Government helps farmers faced with high fertiliser prices

By Rod Addy contact

- Last updated on GMT

A granular mineral fertiliser. iStock credit: Liudmila Chernetska
A granular mineral fertiliser. iStock credit: Liudmila Chernetska

Related tags: Supply chain, Finance

The National Farmers Union (NFU) has welcomed Government measures to help farmers tackle rocketing fertiliser costs, which are sparking concerns supply chain costs will be passed on to already cash-strapped consumers.

Fertiliser prices are increasing to record levels, driven by supply chain issues and the global carbon dioxide shortage. This problem is now being intensified by the continued surge in natural gas prices, conflict in Ukraine, a ban on the export of fertiliser from China and the Canadian rail strike.

NFU president Minette Batters said: “Farmers are experiencing unprecedented costs when buying fertiliser, alongside tightening supplies, and it’s critical that Government put in place measures to mitigate some of these effects.

“Many of the measures today​ [30 March], particularly around the industry-led regulation of urea, the updated guidance on the Farming Rules for Water which will allow autumn manure spreading, and the extension of DEFRA’s​ [Department for Environment Food and Rural Affairs] Market Monitoring Group to understand trends in the market, are positive for farmers.

"This is what the NFU has been asking for and I’d like to thank Government for making these changes. We will look at the guidance closely and we are continuing to engage with Government on the importance of fertiliser and about ways it can ensure stability and confidence in the food supply chain.”

Sustainable Farming Incentive

Regarding further information about the Sustainable Farming Incentive, Batters said: “We support the move to a rolling application window as this will offer flexibility to farmers and growers to apply at a time that suits their business. This also needs to be matched by certainty over when agreements will start once an application has been submitted.

“While the offer available now will be suitable for some farms, it’s clear there are still not viable options for all. It’s essential for all farmers who wish to enter these new schemes that payment rates properly recognise the public goods they will be delivering.

"With such huge uncertainty I remain extremely concerned that farmers in England are facing a very different approach to the rest of the UK. With farmers in England receiving less direct support, the government must ensure new ways of farmers and growers managing their risk and volatility.”

Farming Rules for Water

Responding to the new guidance for Farming Rules for Water, NFU deputy president Tom Bradshaw said: “Today’s announcement provides much needed clarity for farmers and growers who have had significant concerns for some time about how the Farming Rules for Water regulations are being interpreted.

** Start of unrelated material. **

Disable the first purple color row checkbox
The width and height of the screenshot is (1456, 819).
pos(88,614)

“Over the past year the NFU has played an important role bringing together the farming industry, Environment Agency and DEFRA to agree that organic manures can be spread in the autumn, so crops are receiving the vital nutrients they require. This new guidance will enable farm businesses to plan with confidence and importantly, drive improvements that benefit soil and plant health as well as water quality.”

DEFRA has also announced that there will be a farming industry self-regulation approach to the use of solid urea fertilisers. Bradshaw added: “Working alongside other farming organisations, such as AIC, we put forward a strong case to DEFRA for a robust and pragmatic industry-led approach, without which would have meant a ban on the use of solid urea fertilisers.

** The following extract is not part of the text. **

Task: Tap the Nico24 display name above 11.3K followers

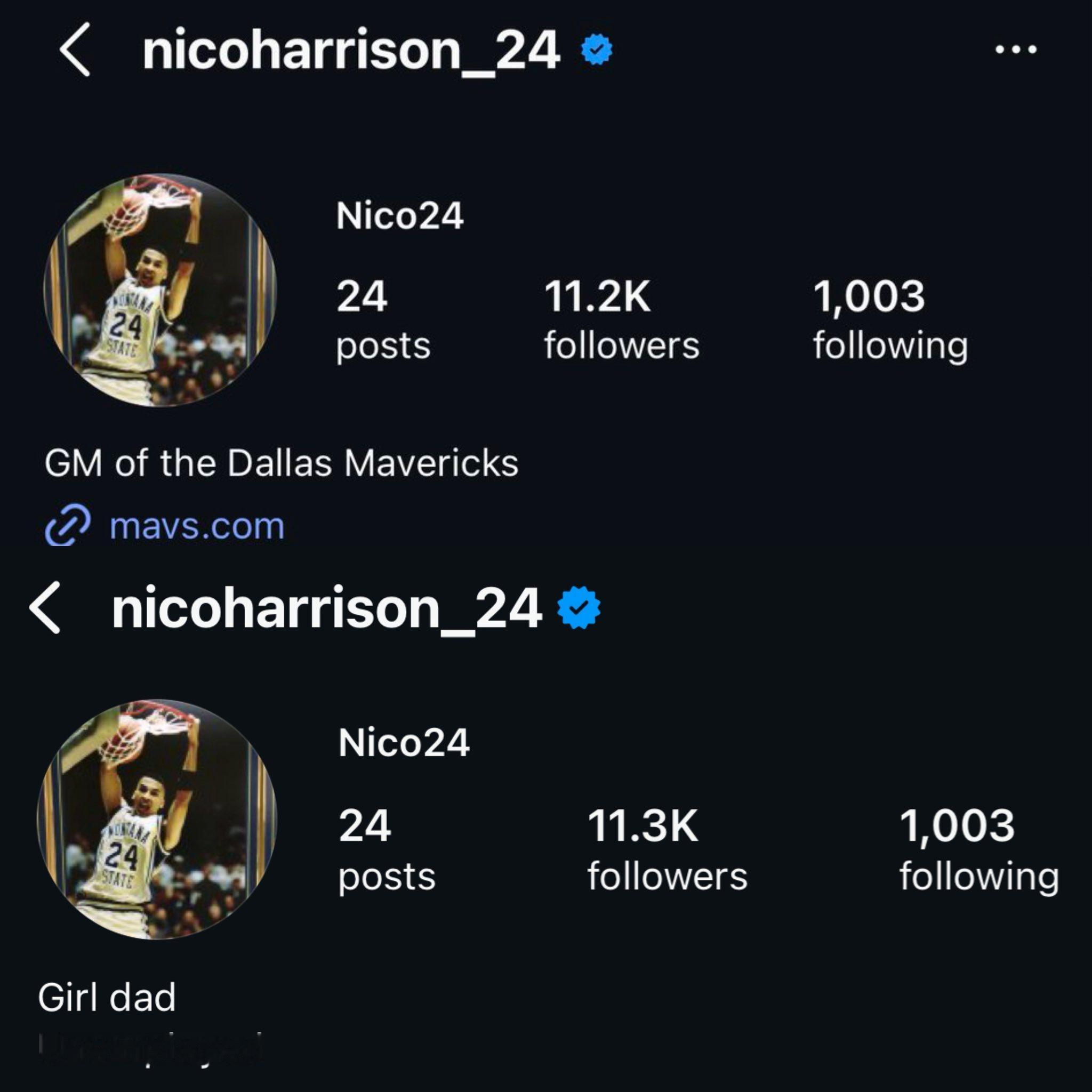Action: pos(404,742)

Urea fertiliser ban delayed

“Spiralling input costs are impacting on all farmers and growers with nitrogen fertiliser now costing almost five times as much as it did this time last year and so we are pleased that DEFRA has agreed to our calls for a delay to the roll-out by a year until 2023 due to current market conditions. Through the involvement of Red Tractor, the industry has avoided the proposed outright ban on urea fertiliser which means that farmers and growers will continue to have the flexibility to use the right product at the right time.

“Today’s announcement means farmers and growers can keep using a vital product, to help grow sustainable climate-friendly food, while at the same time significantly cutting ammonia emissions in line with government and industry ambitions.”

The Environment, Food and Rural Affairs (EFRA) Committee wrote to secretary of state for environment, food and rural affairs George Eustice on 29 March addressing the issue of soaring fertiliser costs. 

Amid concerns over record increases in fertiliser prices, the letter​ sought an update on how the Government would help protect UK food production and food security by supporting farmers in managing the high costs.

Costs surging towards £1,000/tonne

It highlighted reports from levy body Agriculture and Horticulture Development Board (AHDB) showing fertiliser price increases of between 70% and 140% over the past year. It also referred to reports showing prices surging towards £1,000/tonne, up from around £650 in February.

Chair of the EFRA Committee Neil Parish said: “In the midst of a cost-of-living crisis, British consumers can ill afford further price rises resulting from producers buying less fertiliser for their cereal crops. 

“As it is unclear how farmers and growers will be able to adapt to these higher costs and price volatility, I hope the minister will set out what immediate support measures the Government can undertake in this area.”